* [Work to be completed]
This exercise calls for the records to be repeated in full, exactly as written.

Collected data
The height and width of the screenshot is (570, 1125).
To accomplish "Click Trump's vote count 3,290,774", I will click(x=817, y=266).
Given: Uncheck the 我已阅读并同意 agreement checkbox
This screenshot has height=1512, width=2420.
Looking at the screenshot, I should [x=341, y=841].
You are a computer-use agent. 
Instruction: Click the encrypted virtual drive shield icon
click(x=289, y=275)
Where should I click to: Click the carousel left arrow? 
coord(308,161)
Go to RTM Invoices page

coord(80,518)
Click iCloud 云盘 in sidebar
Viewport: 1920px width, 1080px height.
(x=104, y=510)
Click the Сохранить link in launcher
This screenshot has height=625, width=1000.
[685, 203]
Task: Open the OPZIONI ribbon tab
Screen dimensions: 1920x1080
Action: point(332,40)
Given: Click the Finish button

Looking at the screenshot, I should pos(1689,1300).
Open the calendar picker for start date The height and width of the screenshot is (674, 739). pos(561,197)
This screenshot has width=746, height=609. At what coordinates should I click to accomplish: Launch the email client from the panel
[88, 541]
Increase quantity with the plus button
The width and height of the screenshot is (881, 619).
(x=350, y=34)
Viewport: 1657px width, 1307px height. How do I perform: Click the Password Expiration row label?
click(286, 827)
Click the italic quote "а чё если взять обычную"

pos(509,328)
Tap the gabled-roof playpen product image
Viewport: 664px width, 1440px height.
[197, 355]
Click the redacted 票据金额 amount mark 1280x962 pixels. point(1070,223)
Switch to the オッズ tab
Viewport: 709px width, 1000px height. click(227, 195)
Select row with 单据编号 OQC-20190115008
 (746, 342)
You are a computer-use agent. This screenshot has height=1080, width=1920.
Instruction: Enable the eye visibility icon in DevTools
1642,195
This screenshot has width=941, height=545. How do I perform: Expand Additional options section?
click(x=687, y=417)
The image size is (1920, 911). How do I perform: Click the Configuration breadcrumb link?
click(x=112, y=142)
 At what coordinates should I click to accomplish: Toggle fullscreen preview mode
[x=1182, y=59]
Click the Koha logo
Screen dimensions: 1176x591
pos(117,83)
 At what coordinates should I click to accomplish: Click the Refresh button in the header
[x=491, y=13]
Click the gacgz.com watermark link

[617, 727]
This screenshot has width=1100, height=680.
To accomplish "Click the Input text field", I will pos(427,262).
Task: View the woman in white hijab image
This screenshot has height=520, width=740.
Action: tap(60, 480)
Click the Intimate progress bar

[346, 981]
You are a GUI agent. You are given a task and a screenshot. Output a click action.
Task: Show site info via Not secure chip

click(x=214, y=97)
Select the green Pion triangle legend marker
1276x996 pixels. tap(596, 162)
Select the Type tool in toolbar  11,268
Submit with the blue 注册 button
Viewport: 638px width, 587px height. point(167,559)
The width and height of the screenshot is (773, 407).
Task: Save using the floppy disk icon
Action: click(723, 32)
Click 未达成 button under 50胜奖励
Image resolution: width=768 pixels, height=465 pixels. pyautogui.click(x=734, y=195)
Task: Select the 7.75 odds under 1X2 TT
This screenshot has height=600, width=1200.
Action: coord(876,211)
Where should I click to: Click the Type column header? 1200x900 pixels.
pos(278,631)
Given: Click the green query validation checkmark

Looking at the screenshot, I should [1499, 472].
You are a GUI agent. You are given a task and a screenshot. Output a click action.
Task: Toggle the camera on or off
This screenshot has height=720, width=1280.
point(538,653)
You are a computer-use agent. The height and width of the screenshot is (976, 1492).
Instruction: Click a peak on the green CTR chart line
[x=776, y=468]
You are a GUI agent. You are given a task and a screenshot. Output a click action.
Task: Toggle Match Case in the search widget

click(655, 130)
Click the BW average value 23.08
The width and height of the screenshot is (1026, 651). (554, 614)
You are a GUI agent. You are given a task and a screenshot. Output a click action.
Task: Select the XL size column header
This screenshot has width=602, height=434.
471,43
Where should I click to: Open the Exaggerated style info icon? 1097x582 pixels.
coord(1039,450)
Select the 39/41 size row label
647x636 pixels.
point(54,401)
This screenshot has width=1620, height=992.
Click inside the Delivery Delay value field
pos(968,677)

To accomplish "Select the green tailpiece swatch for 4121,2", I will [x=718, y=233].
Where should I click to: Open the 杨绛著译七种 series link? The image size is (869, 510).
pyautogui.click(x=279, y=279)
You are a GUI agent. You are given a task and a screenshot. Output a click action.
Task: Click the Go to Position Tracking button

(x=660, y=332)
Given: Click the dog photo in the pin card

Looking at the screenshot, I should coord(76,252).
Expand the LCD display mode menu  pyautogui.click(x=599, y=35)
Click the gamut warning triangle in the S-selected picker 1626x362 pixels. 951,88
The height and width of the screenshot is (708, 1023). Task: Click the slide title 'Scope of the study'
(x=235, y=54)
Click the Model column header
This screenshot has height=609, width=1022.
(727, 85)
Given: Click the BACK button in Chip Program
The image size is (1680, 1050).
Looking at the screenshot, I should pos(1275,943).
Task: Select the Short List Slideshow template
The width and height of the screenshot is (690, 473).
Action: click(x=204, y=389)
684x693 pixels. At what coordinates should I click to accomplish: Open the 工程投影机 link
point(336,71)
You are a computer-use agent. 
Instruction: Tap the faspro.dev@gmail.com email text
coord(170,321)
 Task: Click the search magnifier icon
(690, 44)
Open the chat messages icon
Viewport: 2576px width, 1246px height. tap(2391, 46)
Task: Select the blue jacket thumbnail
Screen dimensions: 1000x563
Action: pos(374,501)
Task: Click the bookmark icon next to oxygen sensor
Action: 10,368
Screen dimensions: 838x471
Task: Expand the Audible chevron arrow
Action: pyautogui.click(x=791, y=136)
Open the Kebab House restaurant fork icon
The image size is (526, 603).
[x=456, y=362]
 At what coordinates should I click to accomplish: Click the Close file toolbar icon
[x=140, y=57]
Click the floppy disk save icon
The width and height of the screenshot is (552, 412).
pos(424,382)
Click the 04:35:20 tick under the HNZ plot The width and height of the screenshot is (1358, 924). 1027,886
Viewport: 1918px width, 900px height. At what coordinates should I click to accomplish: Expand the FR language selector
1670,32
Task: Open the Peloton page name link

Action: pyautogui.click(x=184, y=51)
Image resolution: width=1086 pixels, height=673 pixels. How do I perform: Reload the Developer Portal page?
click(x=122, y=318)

* [Task response]
The height and width of the screenshot is (570, 1125).
To accomplish "Click Trump's vote count 3,290,774", I will click(x=817, y=266).
Given: Uncheck the 我已阅读并同意 agreement checkbox
This screenshot has height=1512, width=2420.
Looking at the screenshot, I should [x=341, y=841].
You are a computer-use agent. 
Instruction: Click the encrypted virtual drive shield icon
click(x=289, y=275)
Where should I click to: Click the carousel left arrow? 
coord(308,161)
Go to RTM Invoices page

coord(80,518)
Click iCloud 云盘 in sidebar
Viewport: 1920px width, 1080px height.
(x=104, y=510)
Click the Сохранить link in launcher
This screenshot has height=625, width=1000.
[685, 203]
Task: Open the OPZIONI ribbon tab
Screen dimensions: 1920x1080
Action: point(332,40)
Given: Click the Finish button

Looking at the screenshot, I should pos(1689,1300).
Open the calendar picker for start date The height and width of the screenshot is (674, 739). pos(561,197)
This screenshot has width=746, height=609. At what coordinates should I click to accomplish: Launch the email client from the panel
[88, 541]
Increase quantity with the plus button
The width and height of the screenshot is (881, 619).
(x=350, y=34)
Viewport: 1657px width, 1307px height. How do I perform: Click the Password Expiration row label?
click(286, 827)
Click the italic quote "а чё если взять обычную"

pos(509,328)
Tap the gabled-roof playpen product image
Viewport: 664px width, 1440px height.
[197, 355]
Click the redacted 票据金额 amount mark 1280x962 pixels. point(1070,223)
Switch to the オッズ tab
Viewport: 709px width, 1000px height. click(227, 195)
Select row with 单据编号 OQC-20190115008
 (746, 342)
You are a computer-use agent. This screenshot has height=1080, width=1920.
Instruction: Enable the eye visibility icon in DevTools
1642,195
This screenshot has width=941, height=545. How do I perform: Expand Additional options section?
click(x=687, y=417)
The image size is (1920, 911). How do I perform: Click the Configuration breadcrumb link?
click(x=112, y=142)
 At what coordinates should I click to accomplish: Toggle fullscreen preview mode
[x=1182, y=59]
Click the Koha logo
Screen dimensions: 1176x591
pos(117,83)
 At what coordinates should I click to accomplish: Click the Refresh button in the header
[x=491, y=13]
Click the gacgz.com watermark link

[617, 727]
This screenshot has width=1100, height=680.
To accomplish "Click the Input text field", I will pos(427,262).
Task: View the woman in white hijab image
This screenshot has height=520, width=740.
Action: tap(60, 480)
Click the Intimate progress bar

[346, 981]
You are a GUI agent. You are given a task and a screenshot. Output a click action.
Task: Show site info via Not secure chip

click(x=214, y=97)
Select the green Pion triangle legend marker
1276x996 pixels. tap(596, 162)
Select the Type tool in toolbar  11,268
Submit with the blue 注册 button
Viewport: 638px width, 587px height. point(167,559)
The width and height of the screenshot is (773, 407).
Task: Save using the floppy disk icon
Action: click(723, 32)
Click 未达成 button under 50胜奖励
Image resolution: width=768 pixels, height=465 pixels. pyautogui.click(x=734, y=195)
Task: Select the 7.75 odds under 1X2 TT
This screenshot has height=600, width=1200.
Action: coord(876,211)
Where should I click to: Click the Type column header? 1200x900 pixels.
pos(278,631)
Given: Click the green query validation checkmark

Looking at the screenshot, I should [1499, 472].
You are a GUI agent. You are given a task and a screenshot. Output a click action.
Task: Toggle the camera on or off
This screenshot has height=720, width=1280.
point(538,653)
You are a computer-use agent. The height and width of the screenshot is (976, 1492).
Instruction: Click a peak on the green CTR chart line
[x=776, y=468]
You are a GUI agent. You are given a task and a screenshot. Output a click action.
Task: Toggle Match Case in the search widget

click(655, 130)
Click the BW average value 23.08
The width and height of the screenshot is (1026, 651). (554, 614)
You are a GUI agent. You are given a task and a screenshot. Output a click action.
Task: Select the XL size column header
This screenshot has width=602, height=434.
471,43
Where should I click to: Open the Exaggerated style info icon? 1097x582 pixels.
coord(1039,450)
Select the 39/41 size row label
647x636 pixels.
point(54,401)
This screenshot has width=1620, height=992.
Click inside the Delivery Delay value field
pos(968,677)

To accomplish "Select the green tailpiece swatch for 4121,2", I will [x=718, y=233].
Where should I click to: Open the 杨绛著译七种 series link? The image size is (869, 510).
pyautogui.click(x=279, y=279)
You are a GUI agent. You are given a task and a screenshot. Output a click action.
Task: Click the Go to Position Tracking button

(x=660, y=332)
Given: Click the dog photo in the pin card

Looking at the screenshot, I should coord(76,252).
Expand the LCD display mode menu  pyautogui.click(x=599, y=35)
Click the gamut warning triangle in the S-selected picker 1626x362 pixels. 951,88
The height and width of the screenshot is (708, 1023). Task: Click the slide title 'Scope of the study'
(x=235, y=54)
Click the Model column header
This screenshot has height=609, width=1022.
(727, 85)
Given: Click the BACK button in Chip Program
The image size is (1680, 1050).
Looking at the screenshot, I should pos(1275,943).
Task: Select the Short List Slideshow template
The width and height of the screenshot is (690, 473).
Action: click(x=204, y=389)
684x693 pixels. At what coordinates should I click to accomplish: Open the 工程投影机 link
point(336,71)
You are a computer-use agent. 
Instruction: Tap the faspro.dev@gmail.com email text
coord(170,321)
 Task: Click the search magnifier icon
(690, 44)
Open the chat messages icon
Viewport: 2576px width, 1246px height. tap(2391, 46)
Task: Select the blue jacket thumbnail
Screen dimensions: 1000x563
Action: pos(374,501)
Task: Click the bookmark icon next to oxygen sensor
Action: 10,368
Screen dimensions: 838x471
Task: Expand the Audible chevron arrow
Action: pyautogui.click(x=791, y=136)
Open the Kebab House restaurant fork icon
The image size is (526, 603).
[x=456, y=362]
 At what coordinates should I click to accomplish: Click the Close file toolbar icon
[x=140, y=57]
Click the floppy disk save icon
The width and height of the screenshot is (552, 412).
pos(424,382)
Click the 04:35:20 tick under the HNZ plot The width and height of the screenshot is (1358, 924). 1027,886
Viewport: 1918px width, 900px height. At what coordinates should I click to accomplish: Expand the FR language selector
1670,32
Task: Open the Peloton page name link

Action: pyautogui.click(x=184, y=51)
Image resolution: width=1086 pixels, height=673 pixels. How do I perform: Reload the Developer Portal page?
click(x=122, y=318)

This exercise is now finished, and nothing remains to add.